- [Task details]: Once the line holding "Services (672, 188)" is found in the entries below, transcribe exactly every line up to and including the one holding "Built with Kit (123, 262)", but leave out the pictures.

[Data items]
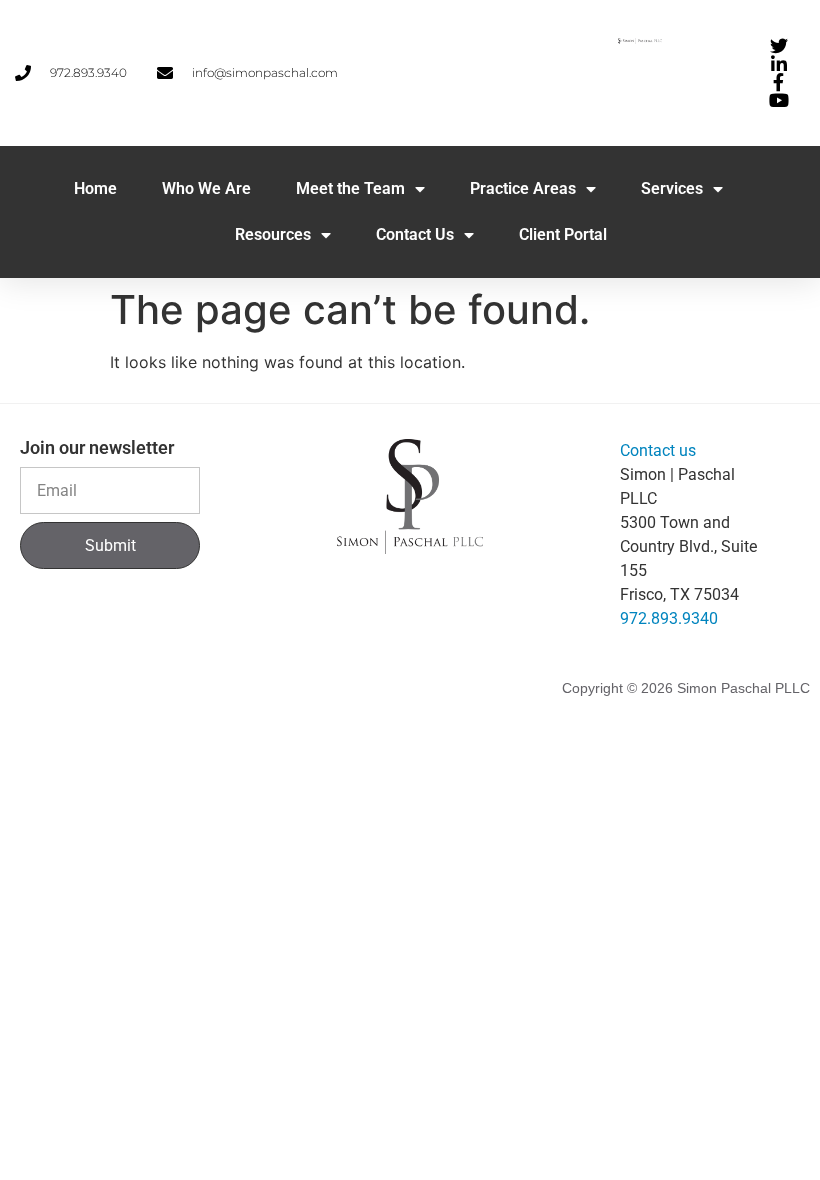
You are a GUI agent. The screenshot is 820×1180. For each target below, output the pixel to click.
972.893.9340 (669, 618)
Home (95, 188)
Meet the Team (350, 188)
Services (672, 188)
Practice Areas (523, 188)
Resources (273, 234)
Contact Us (415, 234)
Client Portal (563, 234)
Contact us (658, 450)
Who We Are (206, 188)
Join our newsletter (97, 448)
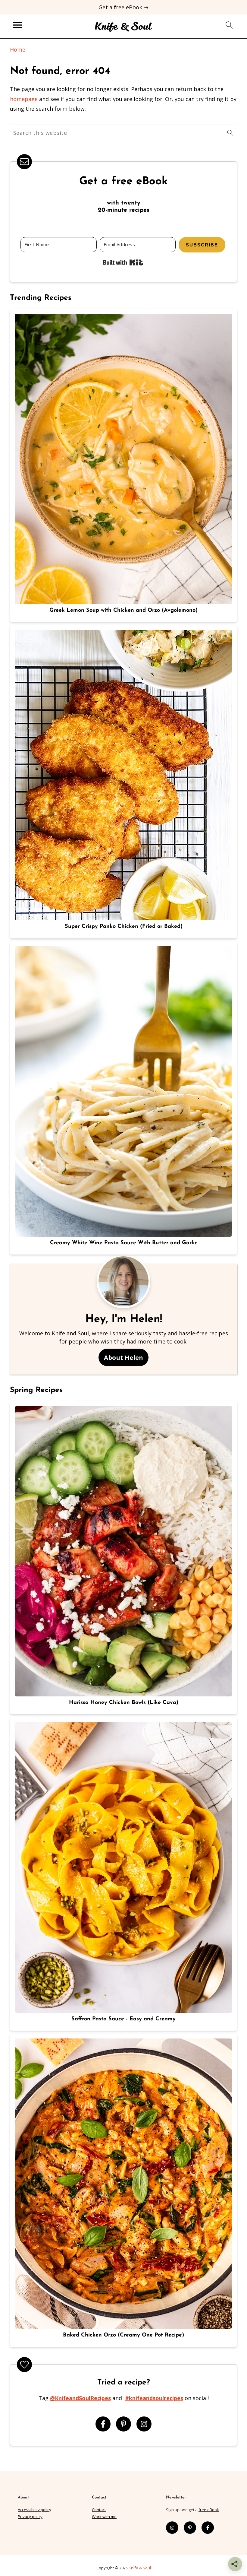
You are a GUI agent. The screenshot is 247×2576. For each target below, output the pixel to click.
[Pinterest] (123, 2424)
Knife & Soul (140, 2568)
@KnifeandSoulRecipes (80, 2398)
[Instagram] (144, 2424)
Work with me (104, 2516)
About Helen (123, 1357)
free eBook (209, 2509)
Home (17, 49)
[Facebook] (103, 2424)
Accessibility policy (34, 2509)
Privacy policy (30, 2516)
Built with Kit (123, 262)
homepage (24, 99)
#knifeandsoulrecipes (154, 2398)
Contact (99, 2509)
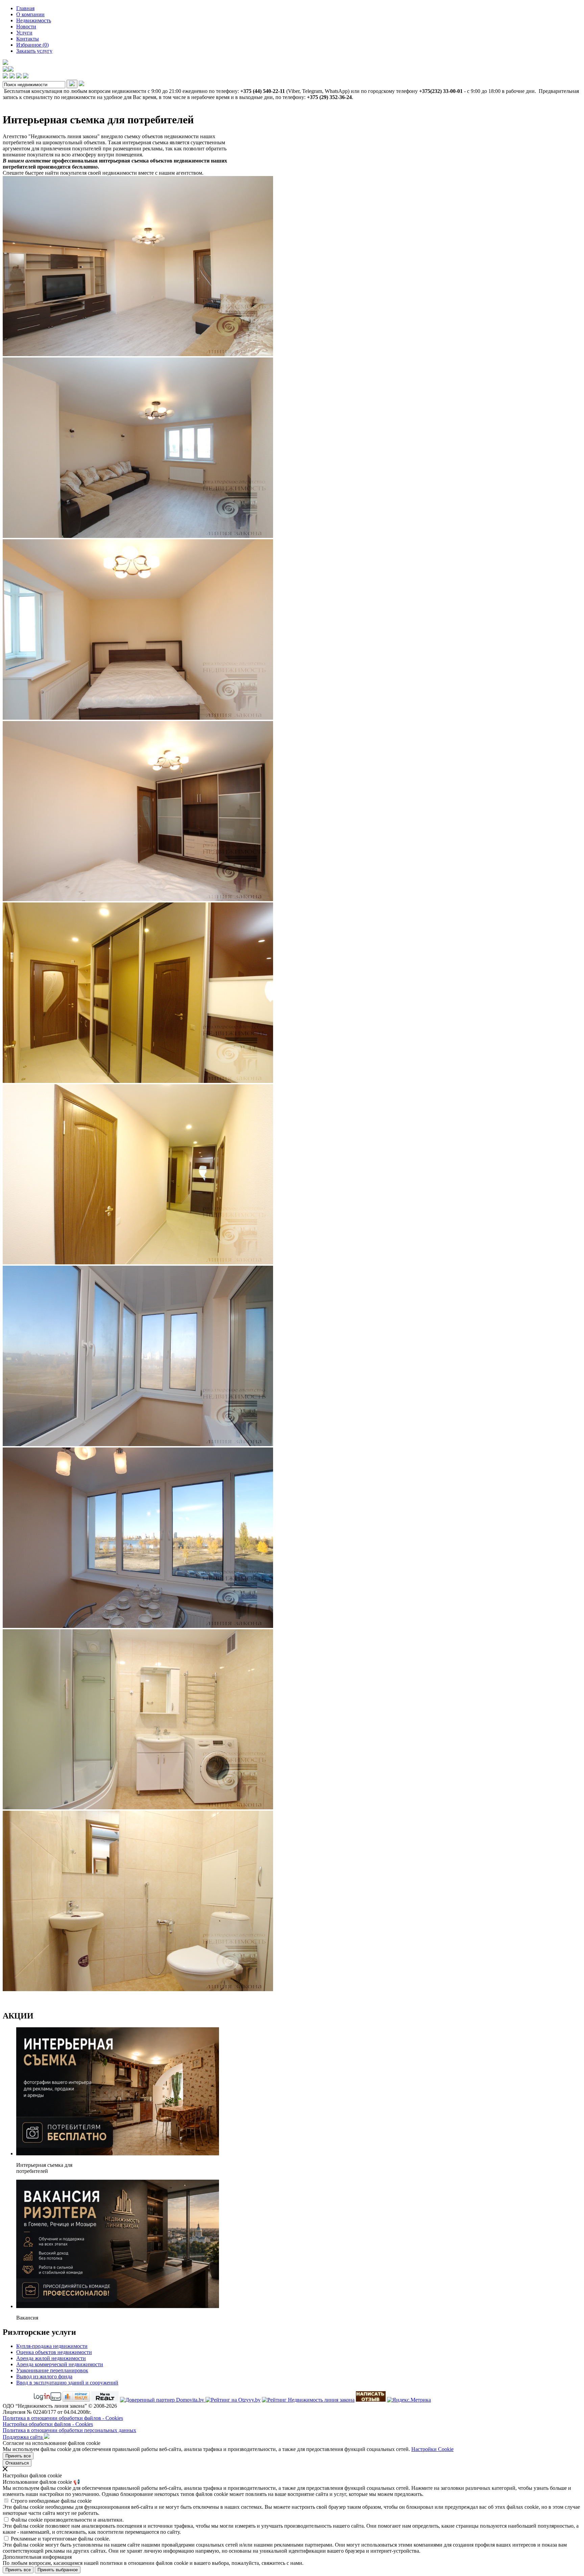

- [Result of this exercise]:
Services (672, 188)
Practice Areas (523, 188)
Resources (273, 234)
Contact Us (415, 234)
Client Portal (563, 234)
Contact us (658, 450)
Who We Are (206, 188)
Join our newsletter (97, 448)
You are a GUI agent. The screenshot is 247×2576. For each target below, output the pixel to click.
[Pinterest] (123, 2424)
Knife & Soul (140, 2568)
@KnifeandSoulRecipes (80, 2398)
[Instagram] (144, 2424)
Work with me (104, 2516)
About Helen (123, 1357)
free eBook (209, 2509)
Home (17, 49)
[Facebook] (103, 2424)
Accessibility policy (34, 2509)
Privacy policy (30, 2516)
Built with Kit (123, 262)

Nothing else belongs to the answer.